(Information supplied):
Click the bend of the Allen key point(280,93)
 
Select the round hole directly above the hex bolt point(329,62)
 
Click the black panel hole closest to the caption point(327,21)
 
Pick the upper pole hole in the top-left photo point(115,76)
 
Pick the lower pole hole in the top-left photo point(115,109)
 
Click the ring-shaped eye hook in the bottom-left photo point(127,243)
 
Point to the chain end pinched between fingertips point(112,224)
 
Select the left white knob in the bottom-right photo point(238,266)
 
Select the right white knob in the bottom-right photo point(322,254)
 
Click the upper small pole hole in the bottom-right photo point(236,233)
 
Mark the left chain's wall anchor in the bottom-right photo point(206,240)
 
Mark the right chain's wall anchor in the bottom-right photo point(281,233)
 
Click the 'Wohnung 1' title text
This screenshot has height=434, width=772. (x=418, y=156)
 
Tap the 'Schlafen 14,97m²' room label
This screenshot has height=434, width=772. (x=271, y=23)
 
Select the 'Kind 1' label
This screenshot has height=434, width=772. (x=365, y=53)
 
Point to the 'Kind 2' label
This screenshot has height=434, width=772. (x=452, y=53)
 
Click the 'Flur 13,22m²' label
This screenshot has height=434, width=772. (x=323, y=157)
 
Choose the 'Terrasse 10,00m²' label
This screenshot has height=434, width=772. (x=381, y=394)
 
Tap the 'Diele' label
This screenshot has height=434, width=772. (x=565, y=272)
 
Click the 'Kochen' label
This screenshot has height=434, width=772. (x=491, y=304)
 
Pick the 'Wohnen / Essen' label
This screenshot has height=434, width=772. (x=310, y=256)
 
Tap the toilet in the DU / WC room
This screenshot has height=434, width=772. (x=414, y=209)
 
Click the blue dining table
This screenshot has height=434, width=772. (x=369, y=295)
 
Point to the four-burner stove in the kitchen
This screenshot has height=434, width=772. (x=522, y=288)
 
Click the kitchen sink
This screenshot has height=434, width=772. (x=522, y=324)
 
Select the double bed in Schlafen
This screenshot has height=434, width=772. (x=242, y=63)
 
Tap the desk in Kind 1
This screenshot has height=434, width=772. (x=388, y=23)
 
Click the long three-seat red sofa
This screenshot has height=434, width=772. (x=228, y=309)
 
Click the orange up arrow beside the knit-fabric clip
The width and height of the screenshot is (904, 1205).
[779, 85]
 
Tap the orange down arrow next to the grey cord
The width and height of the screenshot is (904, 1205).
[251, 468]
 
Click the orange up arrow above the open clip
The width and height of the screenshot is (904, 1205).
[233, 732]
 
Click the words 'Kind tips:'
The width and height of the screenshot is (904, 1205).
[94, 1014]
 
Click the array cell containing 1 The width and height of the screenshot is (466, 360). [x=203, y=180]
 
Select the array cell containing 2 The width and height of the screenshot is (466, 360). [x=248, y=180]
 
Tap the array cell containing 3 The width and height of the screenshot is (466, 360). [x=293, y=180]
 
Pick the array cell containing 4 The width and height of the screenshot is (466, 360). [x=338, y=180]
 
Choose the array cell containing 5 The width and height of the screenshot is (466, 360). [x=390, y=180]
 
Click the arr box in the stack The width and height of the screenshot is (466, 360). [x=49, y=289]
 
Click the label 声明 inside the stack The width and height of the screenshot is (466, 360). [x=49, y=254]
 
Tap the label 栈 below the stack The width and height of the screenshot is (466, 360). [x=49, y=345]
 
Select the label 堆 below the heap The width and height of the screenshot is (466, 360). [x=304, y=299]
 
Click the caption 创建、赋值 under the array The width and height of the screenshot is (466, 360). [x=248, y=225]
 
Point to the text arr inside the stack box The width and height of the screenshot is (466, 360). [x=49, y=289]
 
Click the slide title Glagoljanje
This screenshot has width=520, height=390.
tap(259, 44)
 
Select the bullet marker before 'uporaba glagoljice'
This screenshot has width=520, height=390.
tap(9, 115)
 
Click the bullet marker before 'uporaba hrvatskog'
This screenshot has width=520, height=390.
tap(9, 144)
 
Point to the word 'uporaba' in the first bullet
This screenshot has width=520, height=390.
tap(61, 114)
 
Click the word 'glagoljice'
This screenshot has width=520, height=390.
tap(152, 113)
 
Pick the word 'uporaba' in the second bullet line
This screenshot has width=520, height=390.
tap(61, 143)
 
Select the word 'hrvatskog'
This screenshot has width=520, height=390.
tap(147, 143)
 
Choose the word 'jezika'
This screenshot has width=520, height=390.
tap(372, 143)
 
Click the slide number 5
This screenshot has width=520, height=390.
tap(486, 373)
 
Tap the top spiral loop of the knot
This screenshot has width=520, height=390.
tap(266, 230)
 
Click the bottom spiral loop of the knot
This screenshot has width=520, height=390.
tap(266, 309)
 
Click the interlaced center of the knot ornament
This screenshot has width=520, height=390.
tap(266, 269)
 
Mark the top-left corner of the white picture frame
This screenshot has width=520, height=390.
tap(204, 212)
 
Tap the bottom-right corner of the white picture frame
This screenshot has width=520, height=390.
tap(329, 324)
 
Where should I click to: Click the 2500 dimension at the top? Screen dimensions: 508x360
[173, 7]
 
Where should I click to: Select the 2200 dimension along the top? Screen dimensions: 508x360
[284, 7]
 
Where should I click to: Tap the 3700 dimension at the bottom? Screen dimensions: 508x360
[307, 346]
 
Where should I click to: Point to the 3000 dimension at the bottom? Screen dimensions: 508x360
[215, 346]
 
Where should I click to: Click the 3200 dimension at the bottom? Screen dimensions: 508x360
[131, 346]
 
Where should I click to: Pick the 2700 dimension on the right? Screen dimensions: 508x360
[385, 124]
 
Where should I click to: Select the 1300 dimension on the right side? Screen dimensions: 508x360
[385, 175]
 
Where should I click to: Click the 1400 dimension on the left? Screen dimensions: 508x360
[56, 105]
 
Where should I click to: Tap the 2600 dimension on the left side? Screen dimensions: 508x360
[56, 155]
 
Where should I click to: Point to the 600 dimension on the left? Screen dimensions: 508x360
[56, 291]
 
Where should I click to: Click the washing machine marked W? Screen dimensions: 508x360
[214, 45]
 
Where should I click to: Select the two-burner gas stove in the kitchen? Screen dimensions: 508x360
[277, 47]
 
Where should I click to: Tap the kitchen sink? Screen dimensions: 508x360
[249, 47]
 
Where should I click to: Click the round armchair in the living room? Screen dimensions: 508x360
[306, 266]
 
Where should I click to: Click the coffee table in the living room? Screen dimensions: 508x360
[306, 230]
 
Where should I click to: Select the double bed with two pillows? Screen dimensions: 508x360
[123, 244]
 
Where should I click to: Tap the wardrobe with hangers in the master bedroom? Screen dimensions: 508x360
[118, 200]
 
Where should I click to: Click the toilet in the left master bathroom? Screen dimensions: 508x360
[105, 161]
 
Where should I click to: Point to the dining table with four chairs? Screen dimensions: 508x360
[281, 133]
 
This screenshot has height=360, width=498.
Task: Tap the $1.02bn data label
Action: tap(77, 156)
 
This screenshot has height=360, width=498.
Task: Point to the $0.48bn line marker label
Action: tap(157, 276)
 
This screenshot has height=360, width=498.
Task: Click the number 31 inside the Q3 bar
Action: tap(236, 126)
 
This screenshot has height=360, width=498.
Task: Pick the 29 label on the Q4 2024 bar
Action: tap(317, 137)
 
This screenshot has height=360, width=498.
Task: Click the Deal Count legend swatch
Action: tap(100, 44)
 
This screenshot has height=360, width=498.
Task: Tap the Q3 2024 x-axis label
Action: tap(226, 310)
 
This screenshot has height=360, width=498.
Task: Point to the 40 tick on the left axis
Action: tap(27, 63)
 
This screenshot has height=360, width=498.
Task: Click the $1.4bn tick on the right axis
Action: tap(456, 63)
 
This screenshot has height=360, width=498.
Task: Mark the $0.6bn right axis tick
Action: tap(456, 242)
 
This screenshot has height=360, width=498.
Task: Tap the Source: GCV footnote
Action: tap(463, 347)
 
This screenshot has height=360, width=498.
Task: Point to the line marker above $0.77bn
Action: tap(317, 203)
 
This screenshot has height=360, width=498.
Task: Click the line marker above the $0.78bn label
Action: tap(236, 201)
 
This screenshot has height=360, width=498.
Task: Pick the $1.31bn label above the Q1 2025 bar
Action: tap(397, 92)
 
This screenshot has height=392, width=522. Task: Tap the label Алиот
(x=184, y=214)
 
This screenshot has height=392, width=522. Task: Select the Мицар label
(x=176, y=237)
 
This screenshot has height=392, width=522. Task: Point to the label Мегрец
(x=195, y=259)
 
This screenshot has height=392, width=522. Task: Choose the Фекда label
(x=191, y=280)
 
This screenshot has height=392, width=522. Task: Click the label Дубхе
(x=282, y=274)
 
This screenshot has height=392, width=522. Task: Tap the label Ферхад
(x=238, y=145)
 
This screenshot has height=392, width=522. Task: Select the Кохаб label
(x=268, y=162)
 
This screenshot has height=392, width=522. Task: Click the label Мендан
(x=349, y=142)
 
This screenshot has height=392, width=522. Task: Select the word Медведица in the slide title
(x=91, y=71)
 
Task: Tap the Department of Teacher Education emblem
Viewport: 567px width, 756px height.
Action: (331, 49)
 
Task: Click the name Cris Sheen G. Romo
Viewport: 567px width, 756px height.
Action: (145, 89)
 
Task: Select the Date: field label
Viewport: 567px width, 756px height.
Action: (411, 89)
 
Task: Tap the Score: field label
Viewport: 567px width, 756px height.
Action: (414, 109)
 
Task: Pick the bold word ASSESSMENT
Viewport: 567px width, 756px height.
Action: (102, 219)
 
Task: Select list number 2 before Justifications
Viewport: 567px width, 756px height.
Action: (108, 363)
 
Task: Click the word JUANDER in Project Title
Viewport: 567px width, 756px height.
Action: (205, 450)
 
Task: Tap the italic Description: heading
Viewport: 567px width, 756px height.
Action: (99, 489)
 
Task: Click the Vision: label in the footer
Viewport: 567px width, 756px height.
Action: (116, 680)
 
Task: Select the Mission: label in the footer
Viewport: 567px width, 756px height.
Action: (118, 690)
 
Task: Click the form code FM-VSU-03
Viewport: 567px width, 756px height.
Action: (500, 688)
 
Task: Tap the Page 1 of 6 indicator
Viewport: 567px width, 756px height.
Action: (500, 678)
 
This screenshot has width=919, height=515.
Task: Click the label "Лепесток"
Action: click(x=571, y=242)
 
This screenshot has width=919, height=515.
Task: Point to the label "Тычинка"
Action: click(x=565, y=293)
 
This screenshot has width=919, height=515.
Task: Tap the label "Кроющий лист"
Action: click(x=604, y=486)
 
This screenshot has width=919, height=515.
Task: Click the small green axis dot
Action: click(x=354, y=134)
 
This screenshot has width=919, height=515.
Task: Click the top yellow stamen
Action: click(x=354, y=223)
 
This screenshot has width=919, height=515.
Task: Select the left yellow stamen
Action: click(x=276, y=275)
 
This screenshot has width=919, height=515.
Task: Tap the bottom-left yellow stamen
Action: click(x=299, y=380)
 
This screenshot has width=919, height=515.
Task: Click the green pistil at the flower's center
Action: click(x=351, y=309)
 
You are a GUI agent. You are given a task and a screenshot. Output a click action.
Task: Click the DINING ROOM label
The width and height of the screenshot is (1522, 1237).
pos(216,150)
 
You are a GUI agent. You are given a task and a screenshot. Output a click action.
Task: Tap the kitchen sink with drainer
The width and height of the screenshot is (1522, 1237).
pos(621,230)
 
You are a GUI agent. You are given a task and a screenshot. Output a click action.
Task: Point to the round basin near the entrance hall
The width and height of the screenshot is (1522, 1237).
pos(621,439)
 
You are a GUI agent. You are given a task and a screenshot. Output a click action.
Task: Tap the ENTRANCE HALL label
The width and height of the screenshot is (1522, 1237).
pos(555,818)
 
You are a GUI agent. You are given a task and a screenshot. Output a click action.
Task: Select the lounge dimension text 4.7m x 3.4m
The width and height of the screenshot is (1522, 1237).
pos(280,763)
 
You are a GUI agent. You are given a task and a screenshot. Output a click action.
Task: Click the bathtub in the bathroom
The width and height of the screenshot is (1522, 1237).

(Short exercise): Reproduce the items starting at the line containing "Choose the word 'jezika'" and ending at the line containing "tap(204, 212)", both lines included, with the requests kept. Raise every coordinate in the answers by 104, and leave all other numbers unchanged.

(Complete response):
Choose the word 'jezika'
This screenshot has width=520, height=390.
tap(476, 247)
 
Click the slide number 5
This screenshot has width=520, height=390.
tap(590, 477)
 
Tap the top spiral loop of the knot
This screenshot has width=520, height=390.
tap(370, 334)
 
Click the bottom spiral loop of the knot
This screenshot has width=520, height=390.
tap(370, 413)
 
Click the interlaced center of the knot ornament
This screenshot has width=520, height=390.
tap(370, 373)
 
Mark the top-left corner of the white picture frame
This screenshot has width=520, height=390.
tap(308, 316)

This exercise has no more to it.